Every line containing "computer" should be copied out. Go through the entries and find them.

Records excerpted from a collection
● ● ● ● ● ● ●

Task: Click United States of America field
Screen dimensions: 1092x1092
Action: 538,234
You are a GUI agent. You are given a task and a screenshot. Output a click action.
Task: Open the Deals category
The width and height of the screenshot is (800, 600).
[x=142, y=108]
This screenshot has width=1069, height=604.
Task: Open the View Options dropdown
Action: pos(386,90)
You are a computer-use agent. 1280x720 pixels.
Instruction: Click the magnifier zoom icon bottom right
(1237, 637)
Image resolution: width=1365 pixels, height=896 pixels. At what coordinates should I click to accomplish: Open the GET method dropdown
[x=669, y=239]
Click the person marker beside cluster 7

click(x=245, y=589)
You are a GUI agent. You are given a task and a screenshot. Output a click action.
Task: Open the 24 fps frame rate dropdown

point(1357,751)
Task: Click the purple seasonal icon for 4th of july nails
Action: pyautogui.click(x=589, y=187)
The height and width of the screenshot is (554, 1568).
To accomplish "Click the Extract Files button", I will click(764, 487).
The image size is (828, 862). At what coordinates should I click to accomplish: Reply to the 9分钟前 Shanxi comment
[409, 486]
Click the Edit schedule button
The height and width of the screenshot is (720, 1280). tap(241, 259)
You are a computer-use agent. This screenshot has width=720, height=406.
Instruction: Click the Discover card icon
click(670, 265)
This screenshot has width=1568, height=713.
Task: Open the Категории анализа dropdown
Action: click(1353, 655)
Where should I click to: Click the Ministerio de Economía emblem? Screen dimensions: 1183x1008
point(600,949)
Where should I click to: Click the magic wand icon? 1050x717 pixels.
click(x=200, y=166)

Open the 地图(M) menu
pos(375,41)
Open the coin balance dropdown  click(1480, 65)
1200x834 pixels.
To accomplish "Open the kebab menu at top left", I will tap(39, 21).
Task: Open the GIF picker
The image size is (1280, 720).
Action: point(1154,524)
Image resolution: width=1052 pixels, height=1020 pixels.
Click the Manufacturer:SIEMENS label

● ● ● ● ● ● ●

__Result of this task__:
You are a computer-use agent. 1280x720 pixels.
You are a computer-use agent. This screenshot has width=720, height=406.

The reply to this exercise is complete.